▸ **Input data**
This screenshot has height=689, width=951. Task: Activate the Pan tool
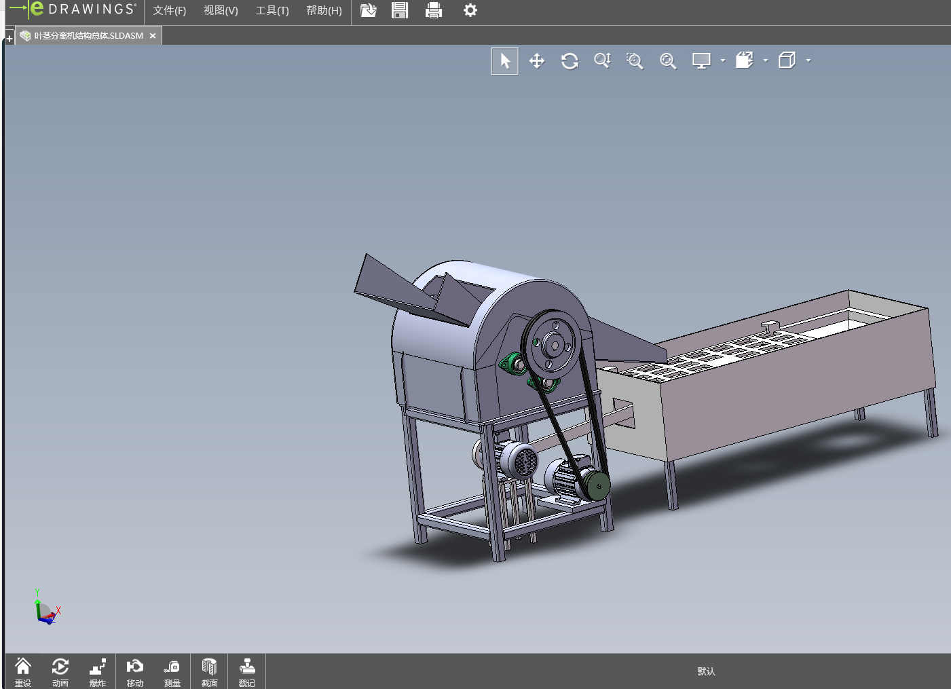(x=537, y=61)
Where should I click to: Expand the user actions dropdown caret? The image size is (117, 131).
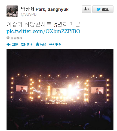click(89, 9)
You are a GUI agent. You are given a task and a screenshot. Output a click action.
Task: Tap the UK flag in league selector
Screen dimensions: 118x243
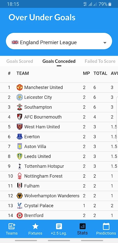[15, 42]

▸ **What you have to do**
The required response consists solely of the lines from the line containing "Where should I" through the end of the listing, both ends included, copied exactly without pictures.

▸ **Expected output**
Where should I click to: Expand the user actions dropdown caret? The image size is (117, 131).
click(89, 9)
You are a GUI agent. You are given a task and a screenshot. Output a click action.
Task: Tap the UK flag in league selector
Screen dimensions: 118x243
[15, 42]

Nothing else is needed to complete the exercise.